In Our Own Words was a difficult read, because as GM of a specialist sexual violence support agency I am personally committed to supporting anyone who needs it to access our services. But for me it was also inspiring. It shows us the changing face of Aotearoa. Almost half – 43% – of survey respondents identified as non-heterosexual; 8% (that’s 1 in 12, not one in 100!) identified as a gender minority.

While gender is still a huge issue and will continue to be for a long time to come (think Handmaid’s Tale, Trump and the recent random comments about Jacinda Ardern’s fertility this election campaign), I truly believe the gender binary is dissolving here and elsewhere – before our very eyes.

As a nation we have to step up.
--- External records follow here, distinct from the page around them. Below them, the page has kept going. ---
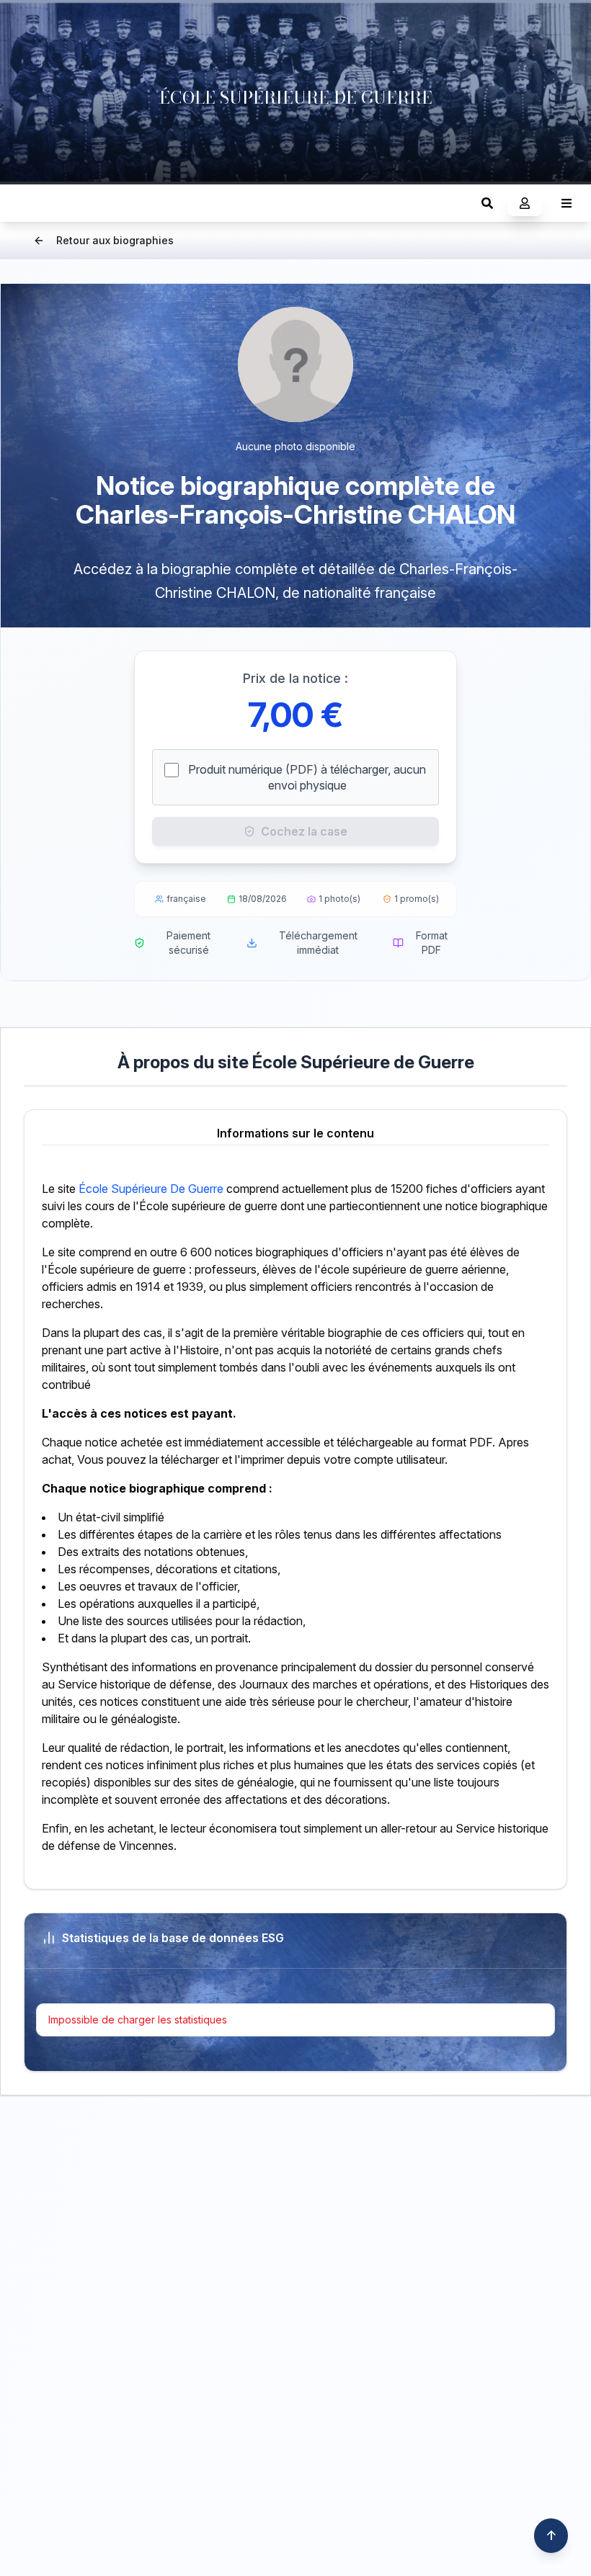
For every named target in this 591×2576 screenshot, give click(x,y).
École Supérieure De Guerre (151, 1188)
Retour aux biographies (115, 240)
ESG (26, 203)
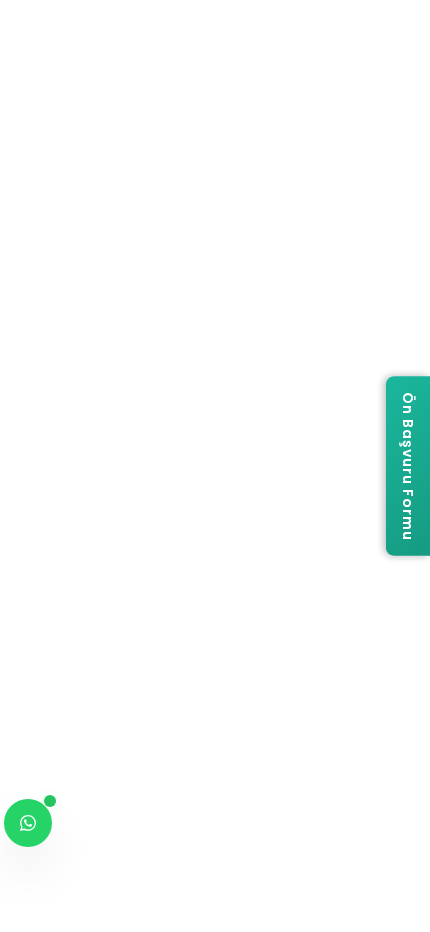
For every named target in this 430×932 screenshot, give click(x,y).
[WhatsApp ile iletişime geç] (28, 823)
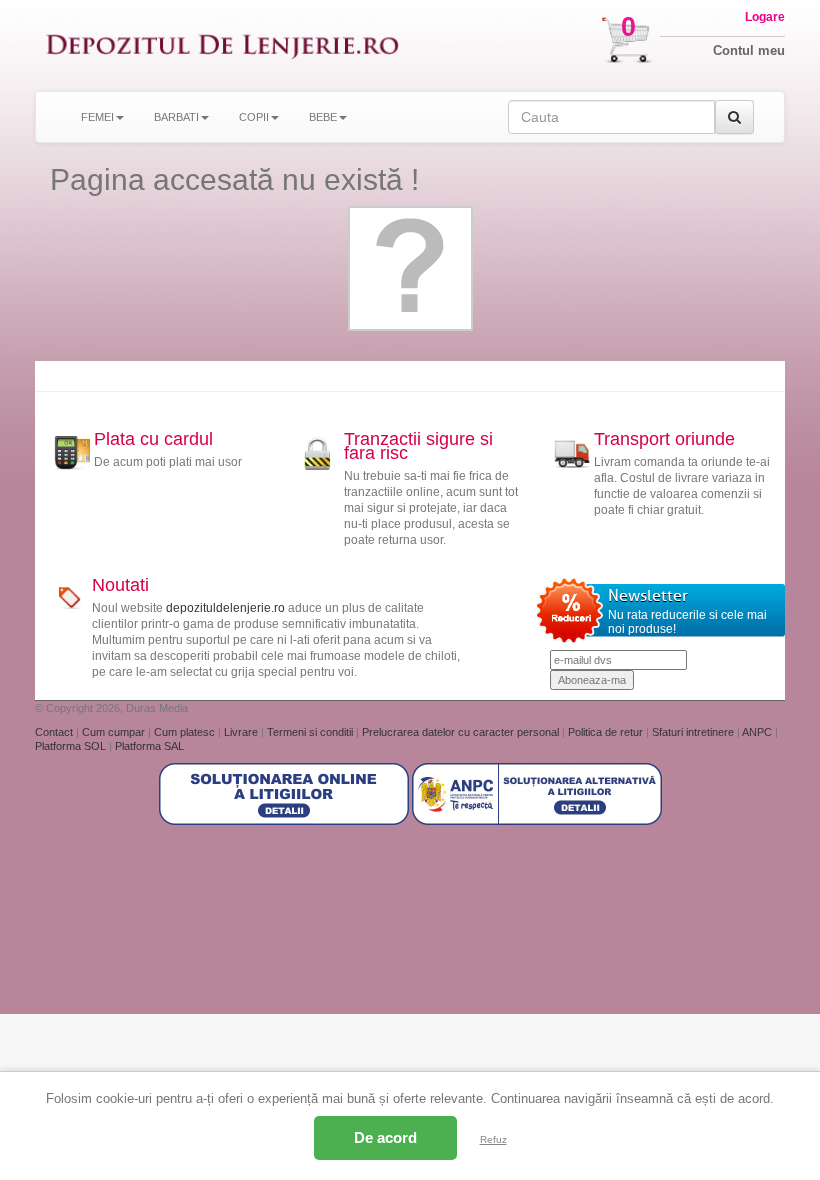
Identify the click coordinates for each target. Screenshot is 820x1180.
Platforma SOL (70, 746)
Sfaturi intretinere (694, 732)
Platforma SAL (149, 746)
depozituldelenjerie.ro (225, 608)
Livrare (242, 732)
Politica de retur (607, 732)
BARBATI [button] (176, 117)
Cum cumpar (115, 732)
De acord (385, 1137)
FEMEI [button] (97, 117)
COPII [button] (254, 117)
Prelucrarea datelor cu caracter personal (462, 732)
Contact (55, 732)
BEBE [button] (323, 117)
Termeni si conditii (311, 732)
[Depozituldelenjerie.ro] (222, 45)
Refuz (493, 1139)
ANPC (757, 732)
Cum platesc (186, 732)
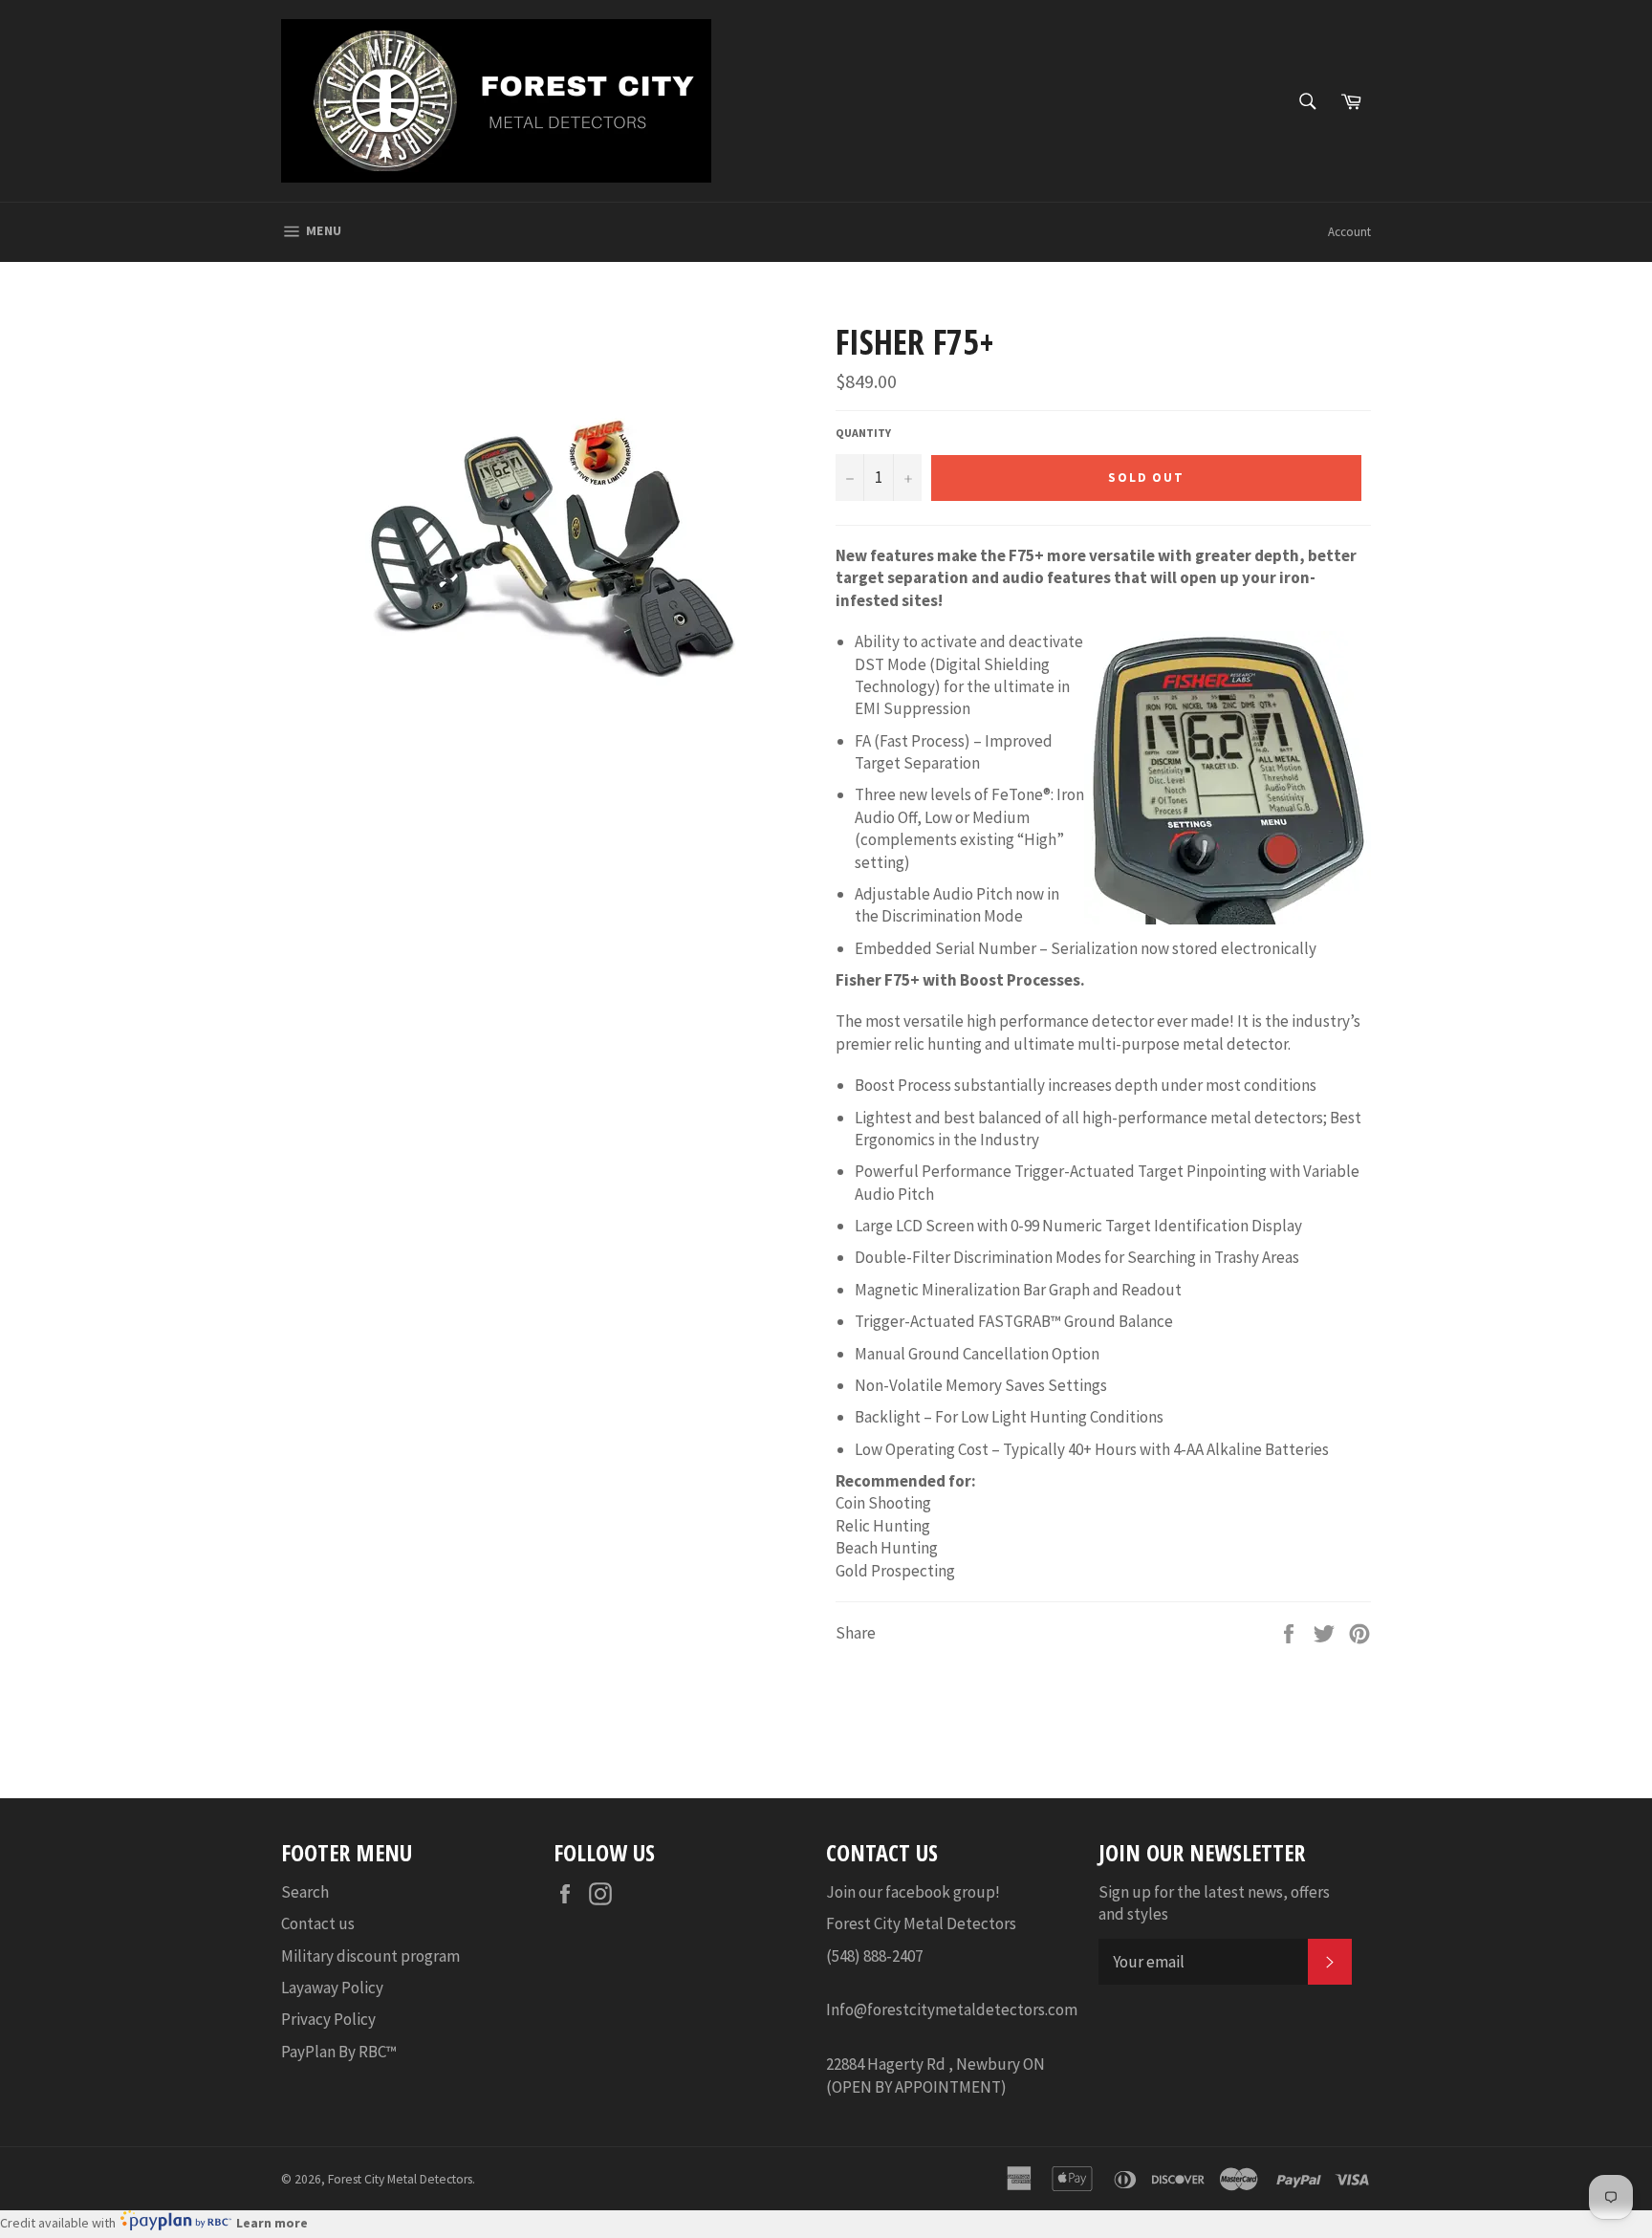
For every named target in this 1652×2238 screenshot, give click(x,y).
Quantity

We have to support our young people to be whoever they want to be; to be good humans.

As a young activist in the last 1990s, not long home from a life growing up in Australia, Thursdays in Black had been part of my political world; I am so delighted to see it back and thriving again here in Aotearoa, and to see this report emerge.

Ask your favourite politicians if they have been thinking about any of these issues, and what they think needs to be done. Their answers, my friends, truly will be the measure of them.

Conor Twyford is General Manager, Wellington Sexual Abuse HELP.